A MOTHER of three who claimed handouts of almost £21,000 as a single person - but went on the TV programme Wife Swap - has been spared jail.

Rebecca Fairhurst, 31, "stole" the cash in a near four-year fiddle whilst living most of the time with long-term partner Jason Hill. She appeared on the Channel 4 programme in November, 2004, after being chosen for her outspoken views and afterwards courted and enjoyed "celebrity status," heaping embarrassment, shame and humiliation on her three young children and alerting the Department for Work and Pensions to her dishonesty, Burnley Crown Court heard.

Fairhurst, whose barrister claimed she had been "tortured" by the tabloid press, had posed for "indiscreet" photos for money after the programme, but had not paid back a penny of the cash she took from the state.

She was given 100 hours community punishment and a 12 months community rehabilitation order by a judge who said she had been found out in quite a bizarre way - by her own stupidity or arrogance in appearing on television.

Judge Beverley Lunt continued: "The clue was in the title. Wife Swap."

The judge said the defendant had persistently abused the benefits system, there had been no evidence she had been in dire financial straits and two incomes had been going into her home.

She told the court Fairhurst had laid bare her personal life and exposed her children to the country through newspapers, had enjoyed the publicity, and had not shied away from it.

Judge Lunt went on: "I have been asked to somehow hold the tabloid press responsible for the damage caused to you and your family. From everything that I have read you welcomed the attention."

The judge also ordered a press ban on Fairhurst's current address - but stressed it was only to protect her children.

The defendant, formerly of Derby Street, Colne, admitted five counts of failing to notify a change in circumstances between June 2001 and October 2004 and asked for 77 offences to be considered.. She had no previous convictions.
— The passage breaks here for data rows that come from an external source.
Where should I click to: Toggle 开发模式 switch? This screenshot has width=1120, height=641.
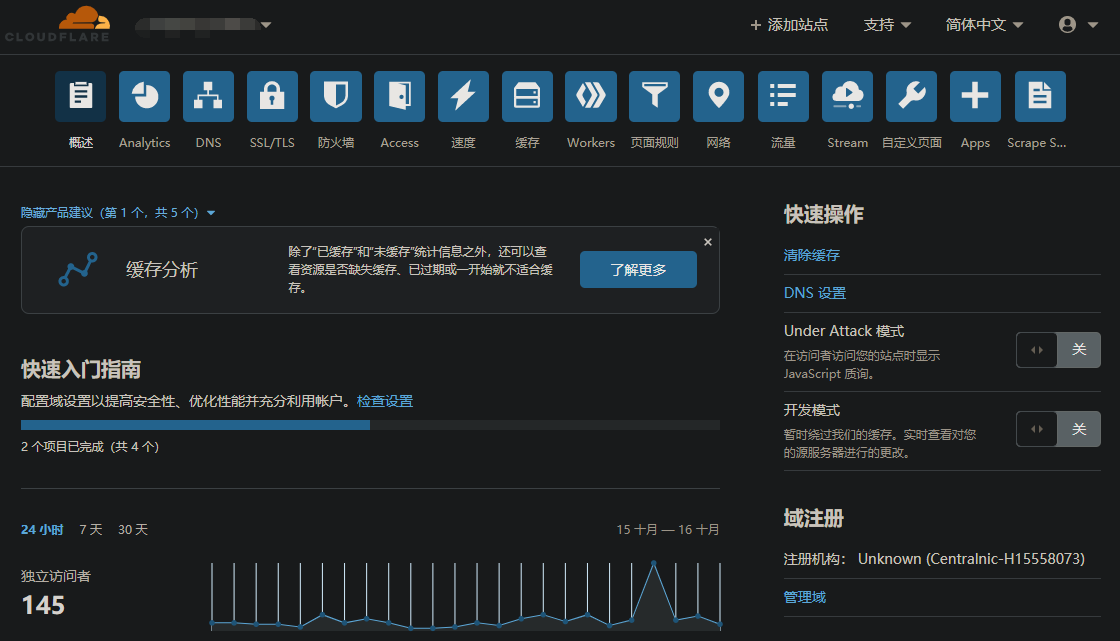click(x=1058, y=429)
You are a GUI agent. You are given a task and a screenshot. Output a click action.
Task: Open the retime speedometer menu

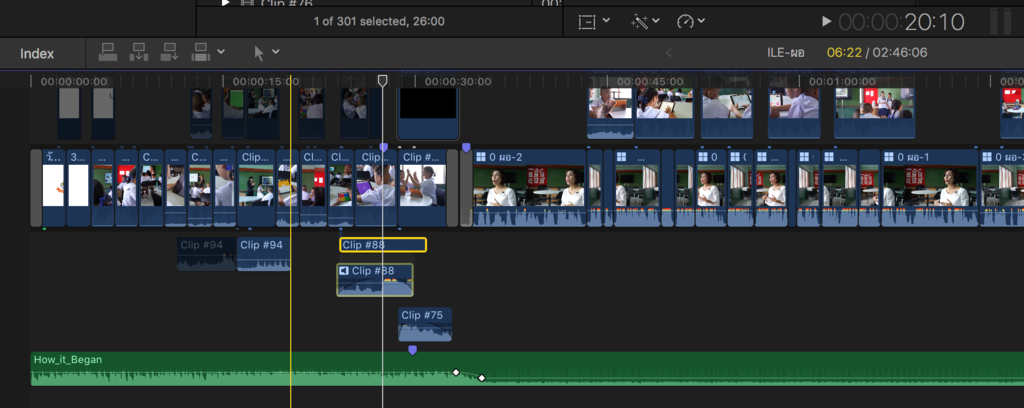691,21
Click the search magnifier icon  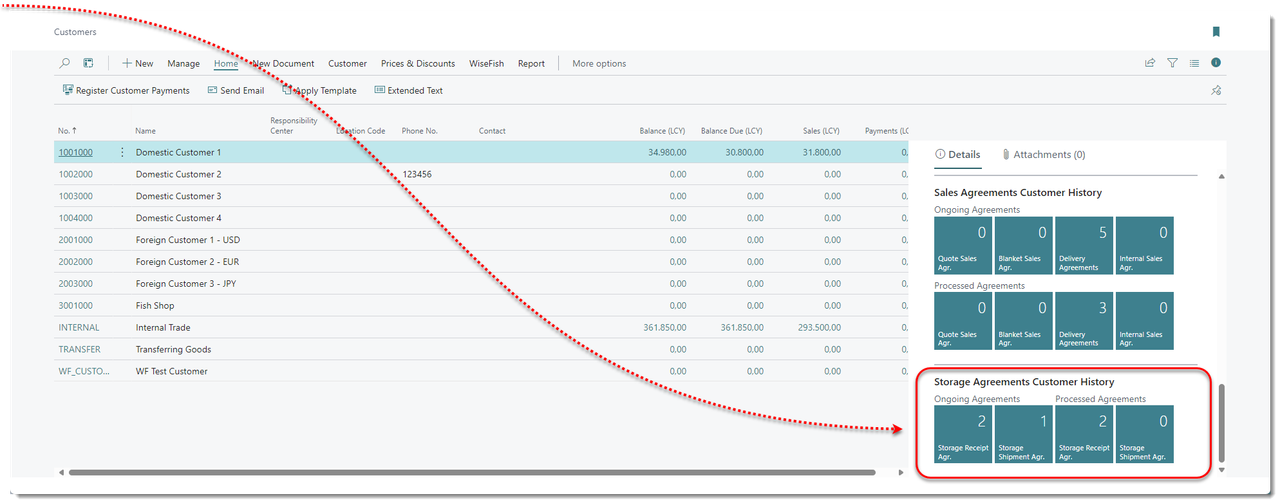tap(65, 63)
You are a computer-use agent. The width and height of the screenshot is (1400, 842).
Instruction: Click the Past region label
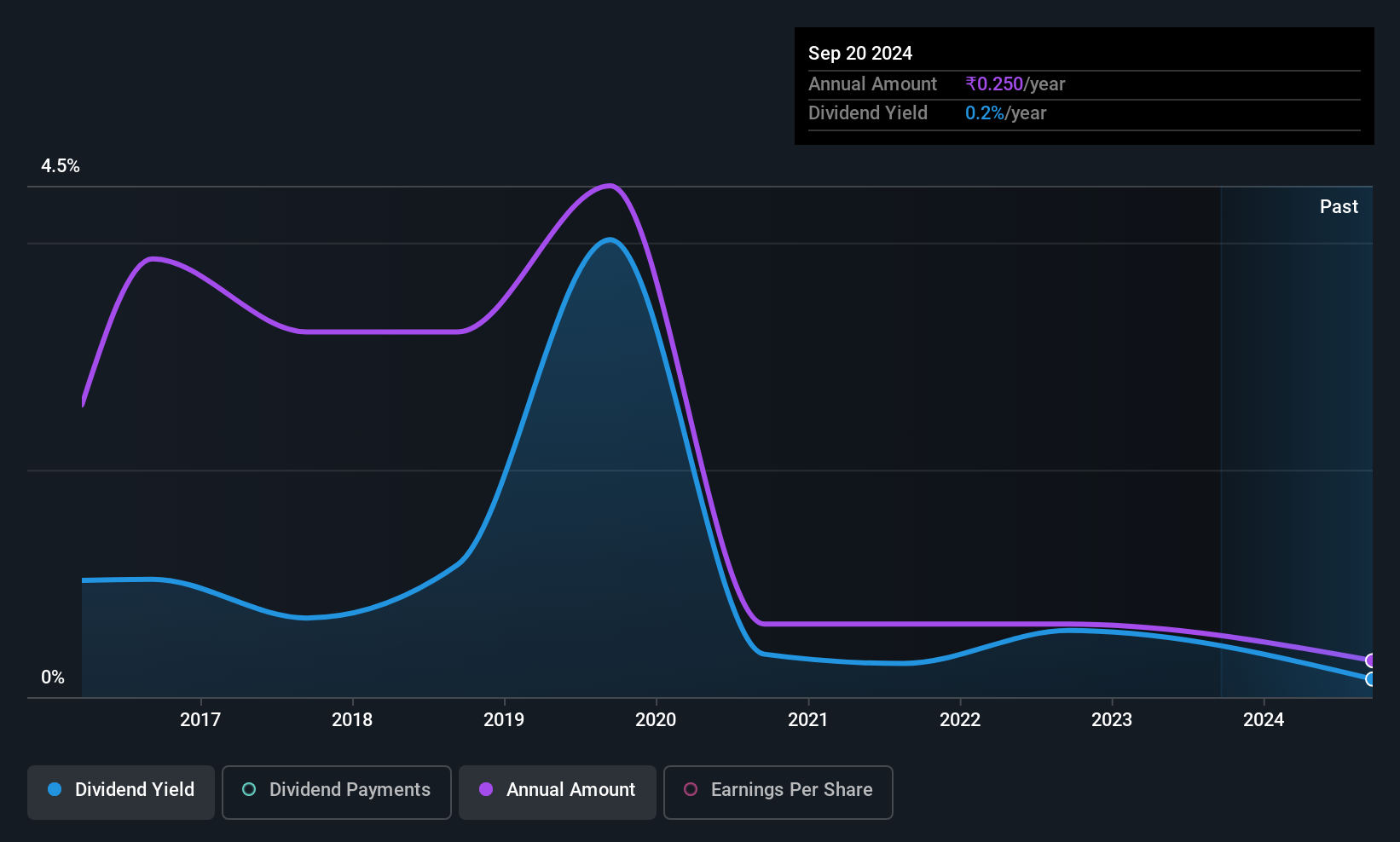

Shaun Brogan, prosecuting for the DWP, said the defendant had claimed income support on the basis she was single, lived alone, did not work and had no other source of income but the Wife Swap programme highlighted the fact she and Mr Hill lived together.

She was overpaid a total of £20,939.01. Alex Leach, defending, said Fairhurst had been naive.

She never anticipated the level of media attention or the way she had been characterised by the tabloids and thought when the programme finished so would the press attention.

"What followed after the programme was "a pattern of grotesque behaviour".

Fairhurst had enjoyed a kind of celebrity status, was persuaded and cajoled into a demeaning photo shoot and she and her family had suffered a great deal.

She had been tortured by the press, her eldest child had left home after being bullied.